22 Oct 2017  |   05:12am IST

Sunday chocolate schooling with Goa’s Swiss Miss

Alvinia Joanita Desouza from Calangute is a chocolatier at the pinnacle of the world’s chocolate industry: Switzerland. In Goa for a few days, Café catches up with her as she spills the beans on a couple of recipes that she believes everyone who enjoys ‘kitchen time’ can work with, this weekend
Sunday chocolate schooling with Goa’s Swiss Miss

 

 

At times, callings come easy, and you know

exactly what you want to do, and where you want to be. But for Alvinia Joanita Desouza, from Calangute, a chocolatier par excellence with Baeckerforum Aeshlimann in Switzerland, the road paved with chocolate was not a straightforward one. Having been brought up in a family of pharmacists, with both, her father and sister being in the trade, the choice to follow the same path seemed but natural in her earlier years. However, a love for spending time, working in the kitchen with her mother was just as strong, especially when it came to baking. “That magic of seeing the smile on faces when I’d make complex pastry or even something simple gave me so much joy, that I always knew I wanted to get into a baking-related creative pursuit at some point, and that pharmaceutical chemistry wasn’t going to be my future,” she shares.

“In addition to baking, I developed an early love for travel and I’ve been travelling since the age of 16, across Australia, all of South East Asia, Europe, and so on. I’d travel every year and on my travels, I’d buy nothing else but chocolate. I think that every traveller does, but for me, I’d just spend every bit of allowance on chocolate (all for myself, no less). On one of my travels to Europe, I was with a friend at the side of a lake in Lucerne, enjoying a bar of ‘Läderach’ (dark chocolate sold loose as broken bars of fresh made chocolate) with hazelnuts, which is heavenly, and that’s when the idea actually came to me. I thought to myself, ‘Why don’t I learn how to make chocolate that is as perfect as this piece?’ I suppose that boys get inspired at noisy places like bars, while girls receive inspiration in pristine surroundings like lakes!”
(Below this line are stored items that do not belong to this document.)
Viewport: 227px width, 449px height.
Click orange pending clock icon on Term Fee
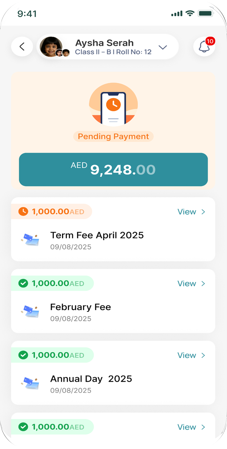pyautogui.click(x=23, y=212)
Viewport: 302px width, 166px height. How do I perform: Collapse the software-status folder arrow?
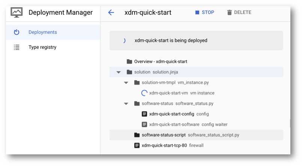[126, 104]
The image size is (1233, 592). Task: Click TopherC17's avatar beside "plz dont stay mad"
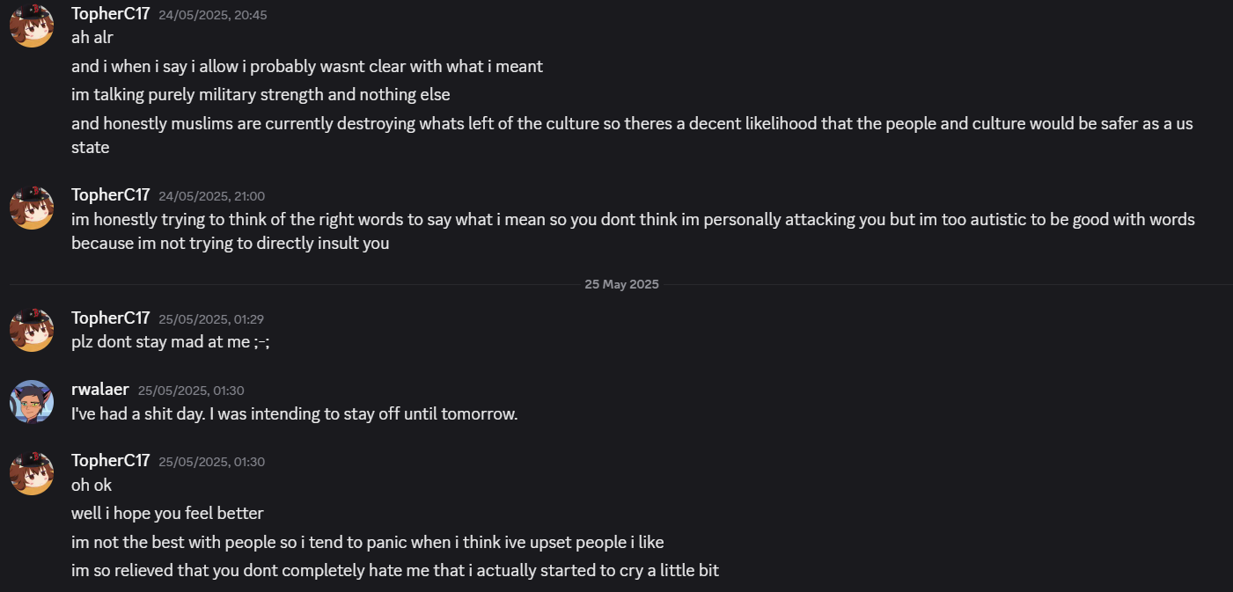tap(32, 330)
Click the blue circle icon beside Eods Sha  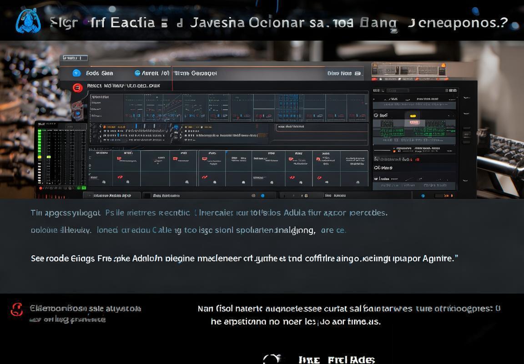76,73
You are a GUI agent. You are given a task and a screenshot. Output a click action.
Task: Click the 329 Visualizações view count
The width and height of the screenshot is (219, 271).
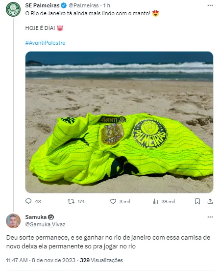(101, 260)
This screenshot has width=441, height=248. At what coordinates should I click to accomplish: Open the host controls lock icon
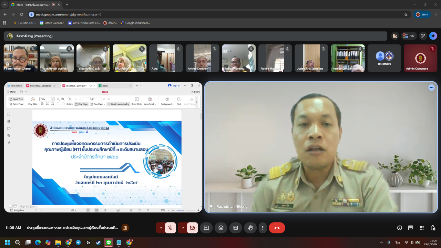433,228
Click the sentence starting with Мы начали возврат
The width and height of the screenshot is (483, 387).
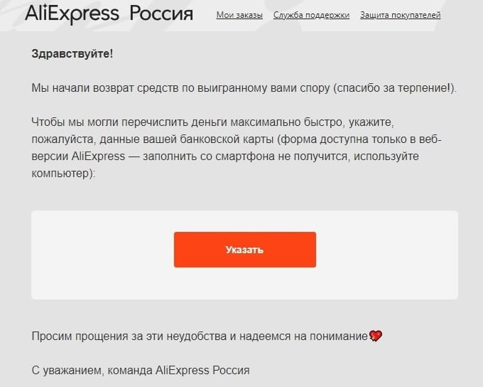[244, 88]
Once Alvinia returned to Goa, she started researching schools and colleges teaching pastry and chocolate, and thus began her Swiss journey. Once she was done with the one year of intensive Swiss pastry and chocolate art at the Culinary Arts Academy in Lucerne, she spurned the choice of a number of hotels to continue to do her internship, in order to spend more time learning from the little bakeries in Switzerland that are famous for their unique craftsmanship and traditions. She chanced upon a beautiful little café/ bakery in the province of Emmenthal to do her internship and they had their very own house speciality – moulded pralines named ‘Hógerli’, which translates to little hill. As the months progressed at her internship, she was offered a full time job and was thrilled at not having to think where to go next.

“When I started working full time, I expanded my repertoire to working with the bakery and confectionary team. This in turn has helped me develop new flavours for the chocolate department while working with a variety of flavours on a daily basis. I have developed a new production line of truffles, pralines and chocolate bars that I am very proud of. Some of my creations are Black Olive in a White Ganache, Pistachio Gianduja, Pinacolada in Milk Chocolate with a Pineapple Jelly and a Malibu Ganache, and Blood Orange Crisps mixed in Almond Gianduja.”
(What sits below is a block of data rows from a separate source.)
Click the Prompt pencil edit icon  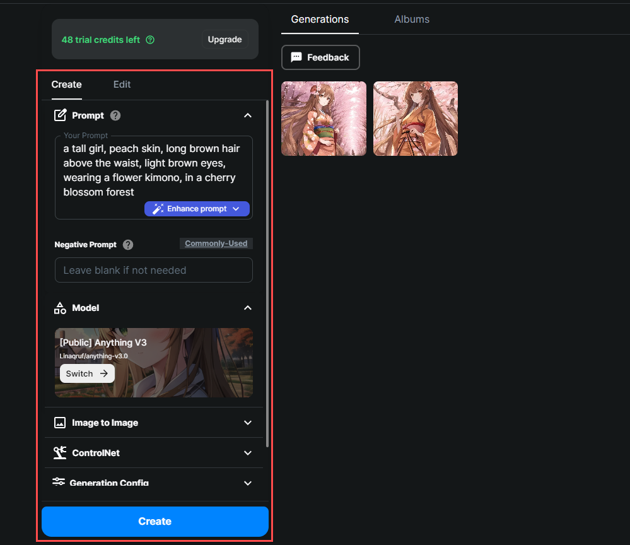coord(60,115)
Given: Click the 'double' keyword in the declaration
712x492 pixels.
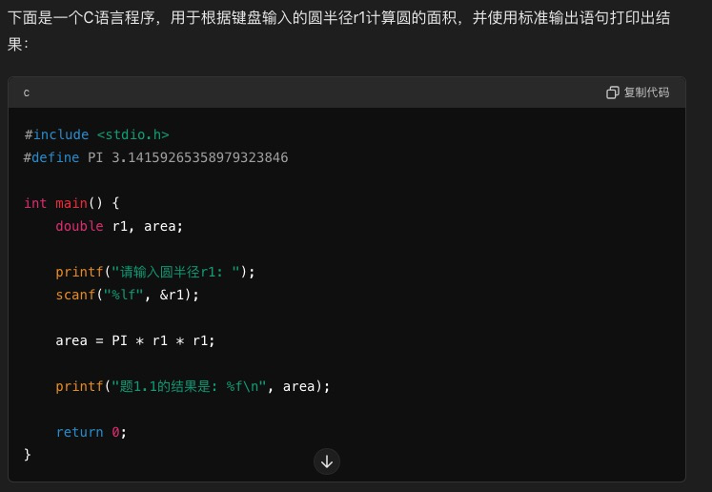Looking at the screenshot, I should click(79, 226).
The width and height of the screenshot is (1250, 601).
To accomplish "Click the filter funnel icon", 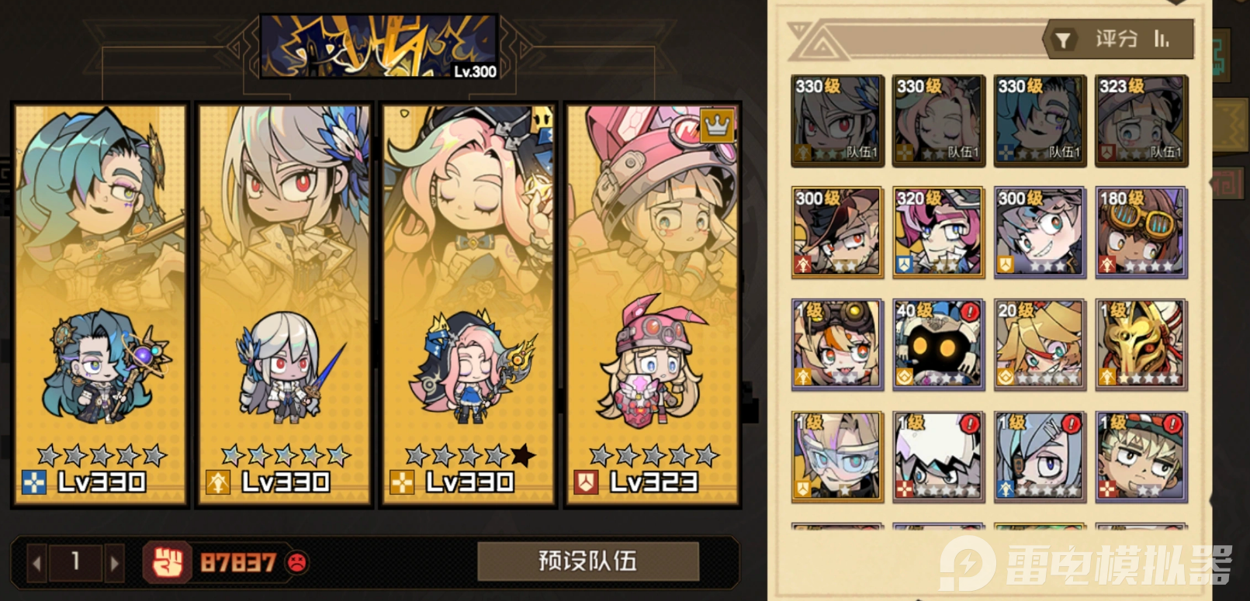I will point(1062,40).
The future seems bright indeed, with Alvinia’s plan being to develop a bean to bar production house in Goa, which will be very artisanal, with single origin cocoa from India itself, including the states of Andhra Pradesh and Tamil Nadu. She also hopes to display a variety of her own signature flavoured chocolate drinks, handmade chocolate bars and even the slabs of Läderach chocolate that started her journey on that day by the lake.